# Data Exploration
This notebook provides an overview of our dataset and also how we are cleaning our data.

## Imports

In [1]:
import pandas as pd
import textwrap
import sys
sys.path.append("../src")
from preprocessing import clean_text

## Data Inspection

### A look at the raw dataset

In [2]:
df = pd.read_csv("../Engineer_20230826.csv")
df.head()

Unnamed: 0,RequisitionID,OrigJobTitle,JobTitle,JobDescription
0,,Licensed Stationary Engineer,ENGINEER (all other),Licensed Stationary Engineer \n\n Froedtert So...
1,224907.0,Guidance Navigation and Control (GN&C) Enginee...,ENGINEER (all other),**The Boeing Company** is in search of a **L...
2,331804.0,"Propulsion Engineer - Associate, Mid-Level and...",ENGINEER (all other),"**Job Description**\n\nAt Boeing, we innovate ..."
3,336462.0,Senior Process Controls Engineer,ENGINEER (all other),"**Job Description**\n\nAt Boeing, we innovate ..."
4,338951.0,RF/Microwave Engineer (Level 2 or 3),ENGINEER (all other),"**Job Description**\n\nAt Boeing, we innovate ..."


### Features of dataset

In [3]:
print(f"Columns in data set: {df.columns.tolist()}")

Columns in data set: ['RequisitionID', 'OrigJobTitle', 'JobTitle', 'JobDescription']


Column Descriptions
 - RequisitionID - A unique identifier for each job posting in the dataset.
 - OrigJobTitle - The original job title as listed in the source data.
 - JobTitle - The only value in this column is "ENGINEER" which is not very descriptive.
 - JobDescription - The full,  text of the job posting, including responsibilities, qualifications, and other details.

### Job titles
The output below **demonstrates the use case for this project.** Engineering jobs in the dataset don't have standardized or very clear names, making it difficult for job seekers to distinguish one type of engineer from another or tell exactly what kind of engineer (e.g. aerospace vs. computer) a company is looking for.

In [4]:
random_job_postings = df.sample(n=10)
random_job_postings["OrigJobTitle"]

78       Materials and Processes Flammability Engineer ...
8837                                  Research Engineer iV
13055                                     Engineer-Precast
8642                          Postgres Automation Engineer
16251                           Senior Stationary Engineer
12124                                   Service Engineer 1
10969                                       Chief Engineer
3273                                      Field Engineer I
17676    Sr. Principal Aircraft Mechanical Systems (Mec...
10117                               Cybersecurity Engineer
Name: OrigJobTitle, dtype: object

### A sample job description
Below, the output for the job description at an arbitrary row demonstrates that our job descriptions must be cleaned of newline characters and HTML tags before being processed.

In [5]:
print(f"The elements in the JobDescription column are of data type: {df['JobDescription'].dtype}")

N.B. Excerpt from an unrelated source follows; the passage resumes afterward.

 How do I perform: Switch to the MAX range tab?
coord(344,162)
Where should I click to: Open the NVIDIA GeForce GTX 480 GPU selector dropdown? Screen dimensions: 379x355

def print_job_desc(col: int):
    job_desc = df.iat[col, 3]
    print(f"Job description at col {col}:\n {textwrap.fill(job_desc, width=175)}")

print_job_desc(col=1000)

The elements in the JobDescription column are of data type: object
Job description at col 1000:
 ATS Company:  PA Solutions \n\n Requisition ID:  10392 \n\n Location:  \n\n Greenville, SC, US, 29615 Lewis Center, OH, US, 43035-9445 Guaynabo, PR, US, 00968-8058 Concord,
NH, US, 3811 Indianapolis, IN, US, 46250 Raleigh, NC, US, 27603 \n\n Date:  Jul 17, 2023 \n\n Automation Engineer \n\nJob Description\n\nProcess Automation Solutions is one of
the leading manufacturer-independent suppliers of complete automation solutions for the process and manufacturing industries. The company currently employs more than1,500
people with a global presence in Europe, the Americas, and Asia. Our operational activities focus on the design of process control systems and their vertical integration into
the overall business process. We offer complete services from the concept to commissioning, from the field level through process control level to corporate management level.
Process Automation Solutions is a 

### Checking for Missing or Messy Data

In [6]:
mask = df["JobDescription"].isna() | (df["JobDescription"].str.strip() == "")
num_blank = mask.sum()
print(f"There are {num_blank} empty or whitespace job descriptions.")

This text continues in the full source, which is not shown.